Senior study author Professor Louis Falo, from the University of Pittsburgh, said getting to human tests stage would usually require at least a year or more.
‘This particular situation is different from anything we’ve ever seen, so we don’t know how long the clinical development process will take.
‘Recently announced revisions to the normal processes suggest we may be able to advance this faster.’
The Pittsburgh team were able to act quickly because they had already laid the groundwork during earlier coronavirus epidemics.
Senior study author Professor Andrea Gambotto, also at Pittsburgh, said they knew exactly where to go in terms of ways to fight the virus.
‘We had previous experience on SARS-CoV in 2003 and MERS-CoV in 2014,’ the study author said.

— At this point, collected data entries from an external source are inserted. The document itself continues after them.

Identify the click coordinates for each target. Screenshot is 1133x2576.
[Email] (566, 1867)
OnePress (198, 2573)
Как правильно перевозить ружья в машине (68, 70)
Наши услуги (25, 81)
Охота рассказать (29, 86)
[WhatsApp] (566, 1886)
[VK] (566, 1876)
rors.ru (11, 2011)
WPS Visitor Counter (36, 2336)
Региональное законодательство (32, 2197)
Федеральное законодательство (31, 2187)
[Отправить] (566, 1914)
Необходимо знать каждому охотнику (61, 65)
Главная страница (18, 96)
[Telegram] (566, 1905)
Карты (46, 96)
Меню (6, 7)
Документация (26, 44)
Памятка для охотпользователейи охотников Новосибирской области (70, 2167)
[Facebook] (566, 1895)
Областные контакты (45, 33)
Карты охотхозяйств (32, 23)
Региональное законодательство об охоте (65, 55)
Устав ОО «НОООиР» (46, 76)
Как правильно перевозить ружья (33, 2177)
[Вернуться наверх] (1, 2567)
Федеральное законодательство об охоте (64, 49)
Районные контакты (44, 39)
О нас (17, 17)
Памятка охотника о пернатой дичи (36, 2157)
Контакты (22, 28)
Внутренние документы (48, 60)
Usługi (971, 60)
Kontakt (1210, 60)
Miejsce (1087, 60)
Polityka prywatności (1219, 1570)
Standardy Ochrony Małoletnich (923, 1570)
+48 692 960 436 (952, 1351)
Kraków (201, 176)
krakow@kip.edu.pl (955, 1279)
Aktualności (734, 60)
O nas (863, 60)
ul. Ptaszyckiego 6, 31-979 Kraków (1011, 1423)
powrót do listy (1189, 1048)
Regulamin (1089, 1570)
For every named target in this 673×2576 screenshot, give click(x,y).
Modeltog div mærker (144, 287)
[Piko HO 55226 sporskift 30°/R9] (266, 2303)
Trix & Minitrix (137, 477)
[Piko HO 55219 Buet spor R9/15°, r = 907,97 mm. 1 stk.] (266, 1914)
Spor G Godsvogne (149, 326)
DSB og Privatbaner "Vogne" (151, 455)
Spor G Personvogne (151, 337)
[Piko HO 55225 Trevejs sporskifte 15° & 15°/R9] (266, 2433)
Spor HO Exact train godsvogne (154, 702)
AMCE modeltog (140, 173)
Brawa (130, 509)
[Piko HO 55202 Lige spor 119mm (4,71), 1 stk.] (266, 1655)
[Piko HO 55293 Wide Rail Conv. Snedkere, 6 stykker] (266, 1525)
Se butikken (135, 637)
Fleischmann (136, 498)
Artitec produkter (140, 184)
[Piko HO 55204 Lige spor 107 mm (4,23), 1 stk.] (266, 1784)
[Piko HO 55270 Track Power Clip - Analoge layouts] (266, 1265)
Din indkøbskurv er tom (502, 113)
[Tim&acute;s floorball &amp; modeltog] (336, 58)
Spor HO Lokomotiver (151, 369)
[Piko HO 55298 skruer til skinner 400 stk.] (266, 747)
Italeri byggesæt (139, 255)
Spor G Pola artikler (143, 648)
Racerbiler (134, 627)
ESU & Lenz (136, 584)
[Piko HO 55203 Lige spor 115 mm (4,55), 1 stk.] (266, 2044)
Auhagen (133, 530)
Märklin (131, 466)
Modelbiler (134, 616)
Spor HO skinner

‘These two viruses, which are closely related to SARS-CoV-2, teach us that a particular protein, called a spike protein, is important for inducing immunity against the virus.’
She added: ‘That’s why it’s important to fund vaccine research. You never know where the next pandemic will come from.’
The PittCoVacc vaccine is more conventional compared to the experimental mRNA vaccine that has just begun clinical trials.
It works like a flu jab, penetrating the skin with lab-made pieces of viral protein to build immunity, the researchers explained.
The team also used a new approach to deliver the drug, called a microneedle array, to increase potency.
This array is a fingertip-sized patch of 400 tiny needles that delivers the spike protein pieces into the skin, where the immune reaction is strongest.
The patch goes on like a plaster and then the needles – which are made entirely of sugar and the protein pieces – simply dissolve into the skin.
Professor Falo added: ‘We developed this to build on the original scratch method used to deliver the smallpox vaccine to the skin.;
Falso said it is a high-tech version that is more efficient and reproducible patient to patient. Adding: ‘It’s actually pretty painless – it feels kind of like Velcro.’
A ‘cell factory’ produces multiple layers of cultured cells engineered to grow the spike protein, that can be stacked further to multiply the yield.
This makes the vaccine ‘highly scalable’, according to the Pittsburgh team.
Researchers estimate the vaccine will provide protection for a year and hope to start human trials within the next few months
‘For most vaccines, you don’t need to address scalability to begin with, but when you try to develop a vaccine quickly against a pandemic that’s the first requirement,’ said Professor Gambotto.
Once manufactured, the vaccine can sit at room temperature until it is needed, eliminating the need for refrigeration during transport or storage.
When tested in mice, PittCoVacc generated a surge of antibodies against the coronavirus within a fortnight.
Those animals haven’t been tracked long term yet, but the researchers point out that mice vaccinated for a much-smaller coronavirus outbreak in 2014 produced enough antibodies to neutralise the virus for at least a year.
The team said that so far the antibody levels in animals vaccinated for COVID-19 seem to be following the same trend.
Importantly, the COVID-19 micro-needle vaccine still works even after being thoroughly sterilised with gamma radiation – which is key if the product is suitable for use in humans.
It comes as both traditional drug makers and outsiders alike contend for the lead in an intensifying race for an antidote.
Johnson & Johnson, the world’s biggest pharmaceutical company, says it is confident it has a COVID-19 vaccine and wants to start producing ‘a billion vaccines’ by early next year.
Meanwhile, British American Tobacco (BAT), the world’s second-biggest cigarette producer, has announced it would be ready to start mass production within three months.
The findings have been published in the Lancet journal EBioMedicine.